Element and text location data
━━━━━━━━━━━━━━━━━━━━
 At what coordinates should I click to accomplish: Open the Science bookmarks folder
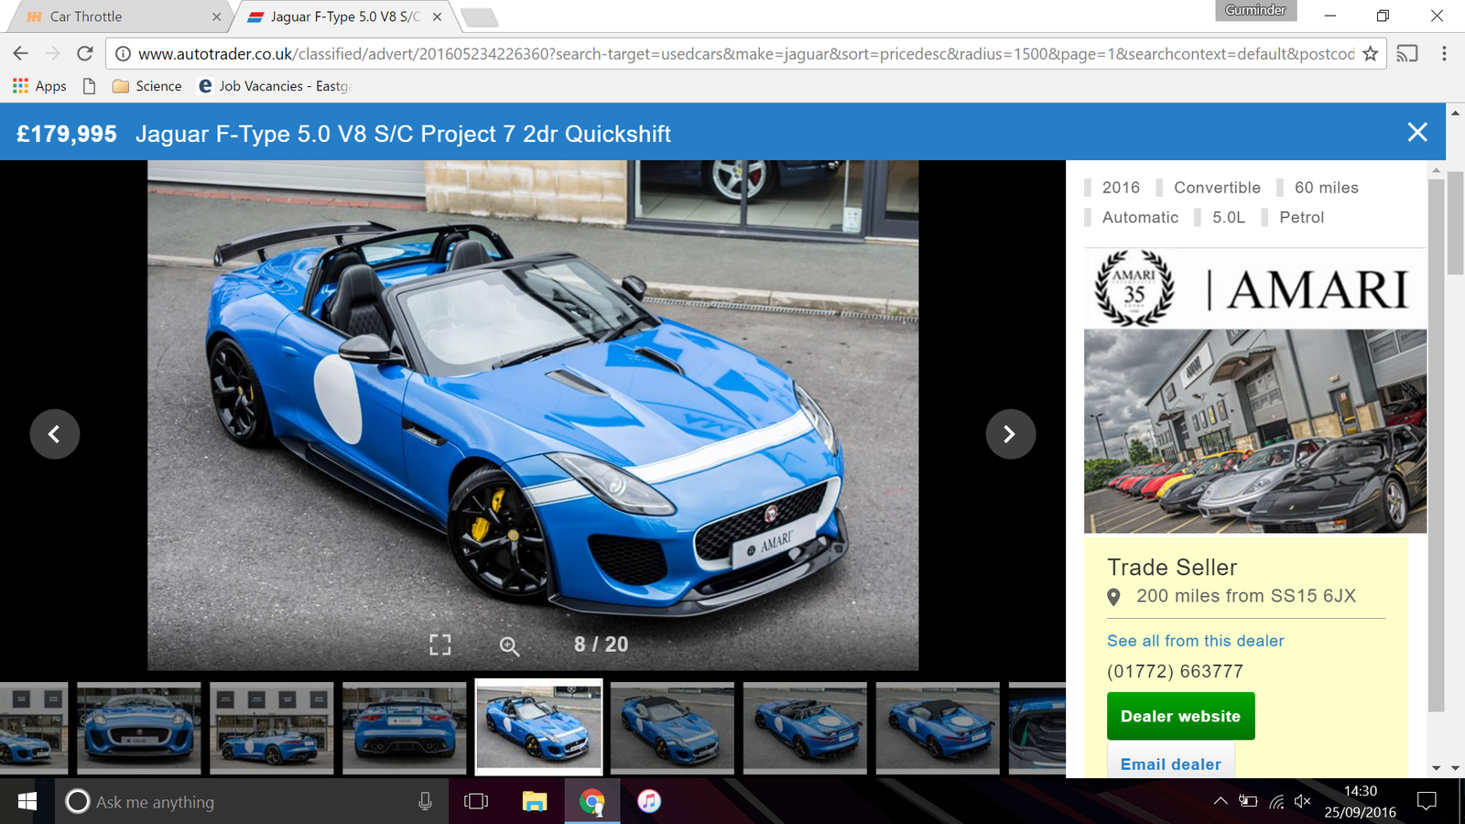[147, 86]
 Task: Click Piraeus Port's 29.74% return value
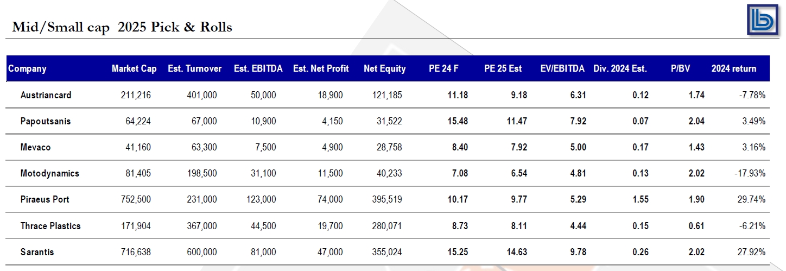tap(752, 199)
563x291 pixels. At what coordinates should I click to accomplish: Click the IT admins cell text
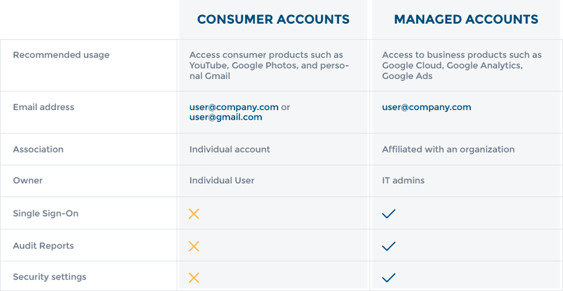point(403,180)
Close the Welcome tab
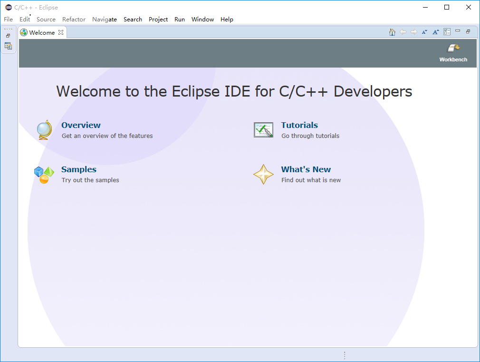The image size is (480, 362). [x=61, y=32]
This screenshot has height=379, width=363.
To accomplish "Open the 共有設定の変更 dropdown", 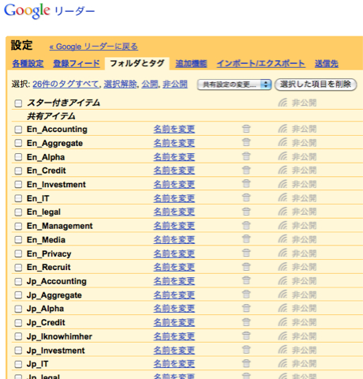I will 234,84.
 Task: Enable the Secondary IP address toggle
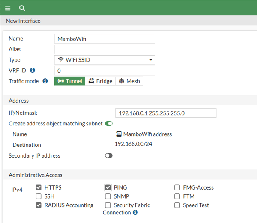coord(109,155)
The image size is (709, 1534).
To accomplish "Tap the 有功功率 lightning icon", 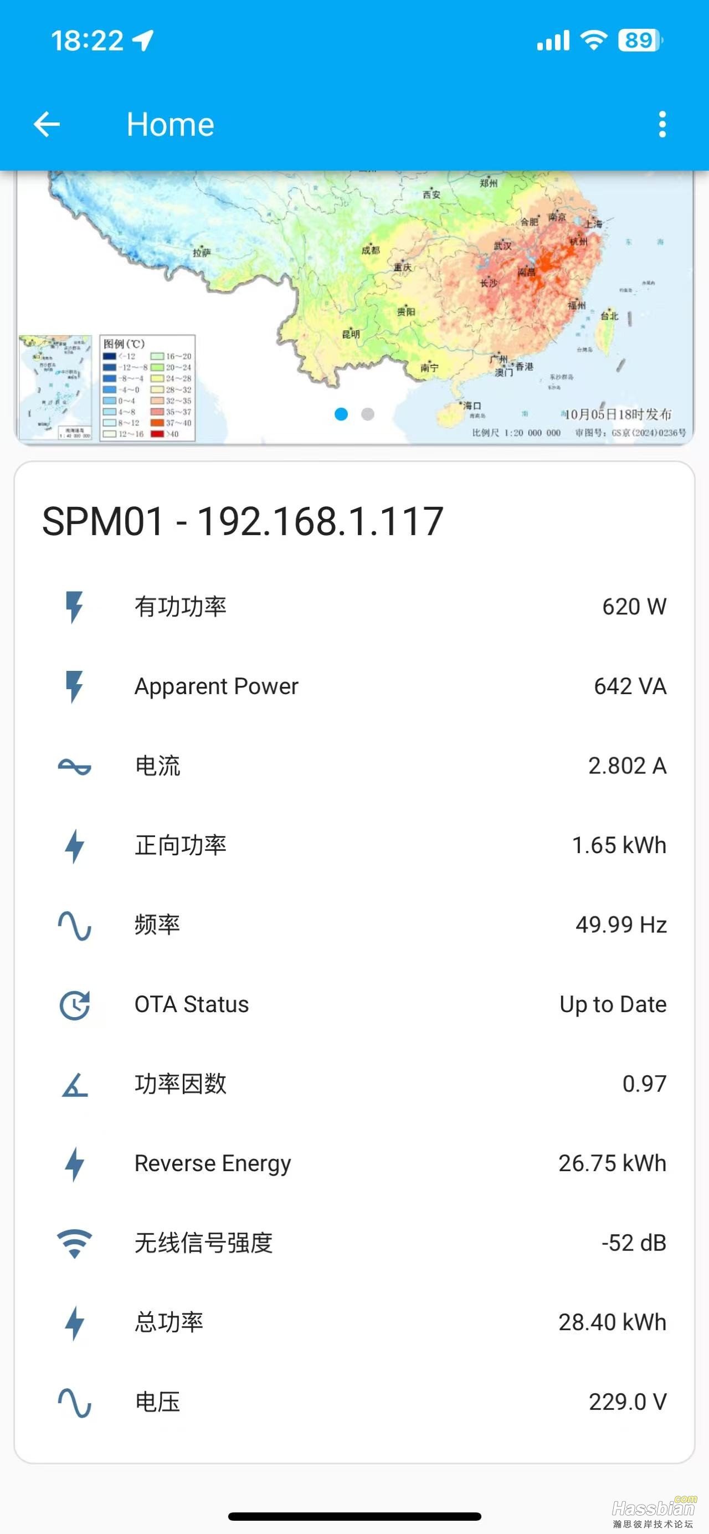I will [74, 607].
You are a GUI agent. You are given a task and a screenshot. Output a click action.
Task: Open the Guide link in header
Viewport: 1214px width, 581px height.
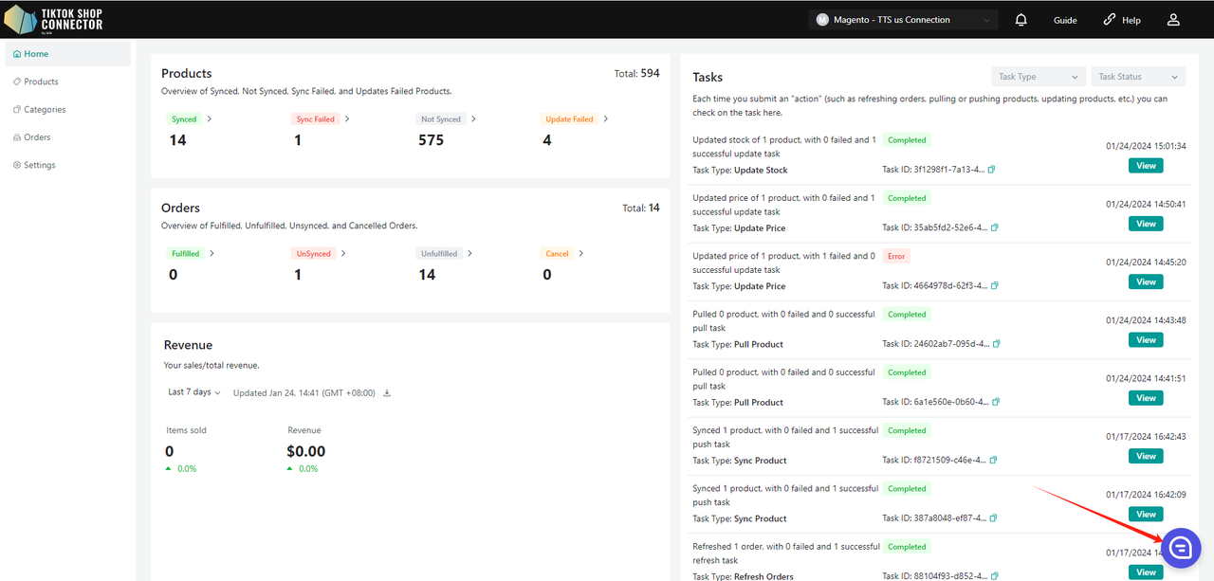tap(1065, 20)
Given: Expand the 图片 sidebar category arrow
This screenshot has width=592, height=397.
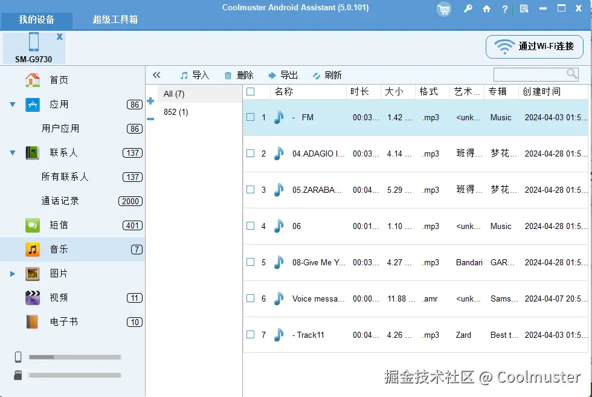Looking at the screenshot, I should click(12, 273).
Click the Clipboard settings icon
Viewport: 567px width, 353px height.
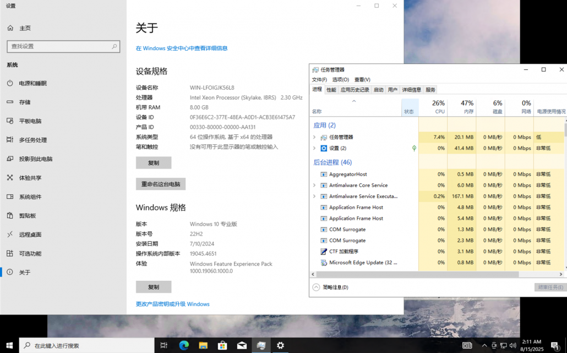click(10, 215)
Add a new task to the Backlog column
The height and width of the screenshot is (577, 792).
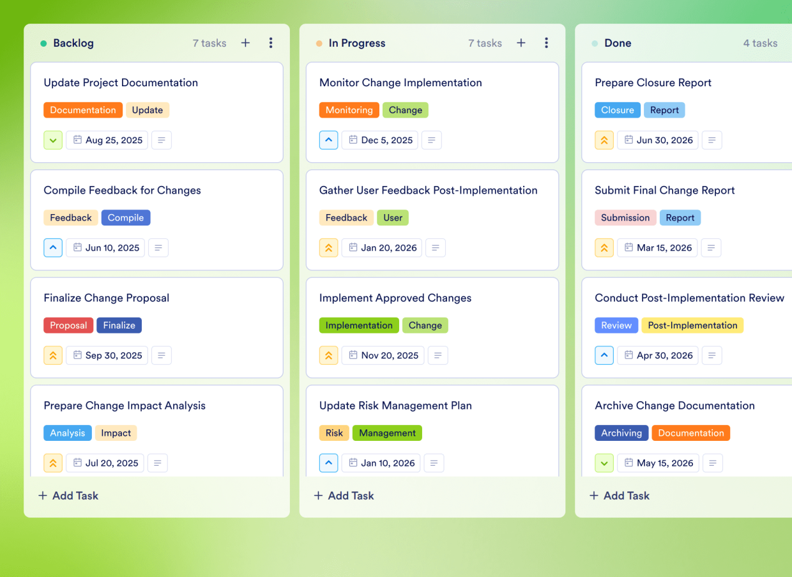pyautogui.click(x=245, y=43)
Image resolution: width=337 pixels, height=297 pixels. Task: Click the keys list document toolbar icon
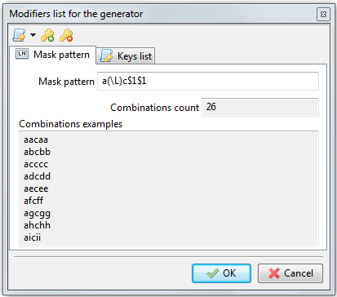point(19,35)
━━━━━━━━━━━━━━━━━━━━
*AIM:*
Find each line in the listing above that contains the word "coordinates", matching case exactly, and copy those lines.

*SOLUTION FOR THIS EXERCISE:*
 At what coordinates should I click to accomplish: Open the Science bookmarks folder
563x291 pixels. At what coordinates should I click to accomplish: Click the IT admins cell text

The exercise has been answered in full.